Um dieser globalen Herausforderung gewachsen zu sein, bedarf es der Bereitschaft, auf vertraute Positionen zu verzichten und neue Wege im Diskurs mit der Gesellschaft zu beschreiten. Dabei muß auch endlich der linksextreme Ballast bei den Grünen zum Wohle der gemeinsamen Sache über Bord geworfen werden. Justus Scharnagel,

Vorstandsmitglied der Grünen,

Köln-Mülheim

Es steht schlecht um die Umweltbewegung in Deutschland. Im Osten hatte der Umweltschutz eh nur eine geringe Verankerung im öffentlichen Bewußtsein, und auch viele derjenigen, die sich seiner als DDR-Opponenten bedienten, erwiesen sich nach der Wende als ökologisch unterbelichtet. Mit dem ständigen Hinweis auf den „sozialen Super-Gau“ in Ostdeutschland wird dann nicht nur für den Weiterbetrieb verschiedener „Dreckschleudern“ gearbeitet, sondern zum Beispiel auch eine allgemeine Geschwindigkeitsbegrenzung auf Autobahnen abgelehnt (Ampel-Koalition Brandenburg).

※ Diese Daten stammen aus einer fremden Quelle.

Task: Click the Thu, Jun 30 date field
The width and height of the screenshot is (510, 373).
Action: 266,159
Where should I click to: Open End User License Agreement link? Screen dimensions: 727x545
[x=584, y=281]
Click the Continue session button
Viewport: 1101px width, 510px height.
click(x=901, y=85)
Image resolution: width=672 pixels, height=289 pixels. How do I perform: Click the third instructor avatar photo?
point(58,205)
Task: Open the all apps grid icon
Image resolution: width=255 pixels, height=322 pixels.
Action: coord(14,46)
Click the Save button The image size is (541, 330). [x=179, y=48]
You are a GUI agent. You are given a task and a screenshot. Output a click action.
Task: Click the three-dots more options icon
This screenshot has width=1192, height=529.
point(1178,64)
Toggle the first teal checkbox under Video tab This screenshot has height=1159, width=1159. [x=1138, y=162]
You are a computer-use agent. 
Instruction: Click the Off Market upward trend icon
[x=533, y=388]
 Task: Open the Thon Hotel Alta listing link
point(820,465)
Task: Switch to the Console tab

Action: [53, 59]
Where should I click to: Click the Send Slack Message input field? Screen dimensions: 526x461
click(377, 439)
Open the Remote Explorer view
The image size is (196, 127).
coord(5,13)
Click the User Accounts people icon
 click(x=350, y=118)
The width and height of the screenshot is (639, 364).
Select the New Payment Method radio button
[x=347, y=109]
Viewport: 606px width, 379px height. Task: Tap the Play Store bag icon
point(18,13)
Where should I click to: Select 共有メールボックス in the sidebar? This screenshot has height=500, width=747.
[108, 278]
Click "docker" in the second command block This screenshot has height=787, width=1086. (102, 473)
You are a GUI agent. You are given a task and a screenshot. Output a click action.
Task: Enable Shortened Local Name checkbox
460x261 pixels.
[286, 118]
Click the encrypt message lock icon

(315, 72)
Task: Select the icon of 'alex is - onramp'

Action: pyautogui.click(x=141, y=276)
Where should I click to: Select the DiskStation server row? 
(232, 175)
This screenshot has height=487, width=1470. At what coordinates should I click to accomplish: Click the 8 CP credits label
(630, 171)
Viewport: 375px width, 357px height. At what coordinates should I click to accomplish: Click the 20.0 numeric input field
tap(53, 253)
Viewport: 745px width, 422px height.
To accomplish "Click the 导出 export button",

Im Westen sind inzwischen einige der über die Umweltbewegung auf Landesebene in Amt und Würden gekommenen Personen zu bloßen Karikaturen eines Umweltpolitikers auf Töpferschem Niveau verkommen (Leinen) beziehungsweise auf bestem Wege dahin (Griefahn), oder sie kündigen nach kurzer Amtszeit ihren baldigen Wechsel auf die Bonner Bühne an (Fischer). Durchaus verständlich ist es, wenn Leute wie Fischer es leid sind, den Bau von Sondermüll-öfen und Strom- Überlandleitungen anzuordnen, sich ansonsten aber weitgehend auf PR-Aktionen beschränken zu müssen. In hohem Maße problematisch ist allerdings, daß sie nicht die eigene Erfolglosigkeit eingestehen, sondern der Bevölkerung weiter suggerieren, die Umwelt sei in „guten Händen“. Fischers jüngster, in Buchform vorliegender Versuch, das umweltpolitische Auf-der-Stelle-Treten theoretisch zu rechtfertigen („es geht“ – bei der Weiterentwicklung von Staat und Gesellschaft – „nurmehr um die Stellen hinter dem Komma“), darf nicht von der Erkenntnis ablenken, daß der rasant wachsende ökologische Problemberg radikale Veränderungen unseres Wirtschafts- und Gesellschaftssystems notwendig macht.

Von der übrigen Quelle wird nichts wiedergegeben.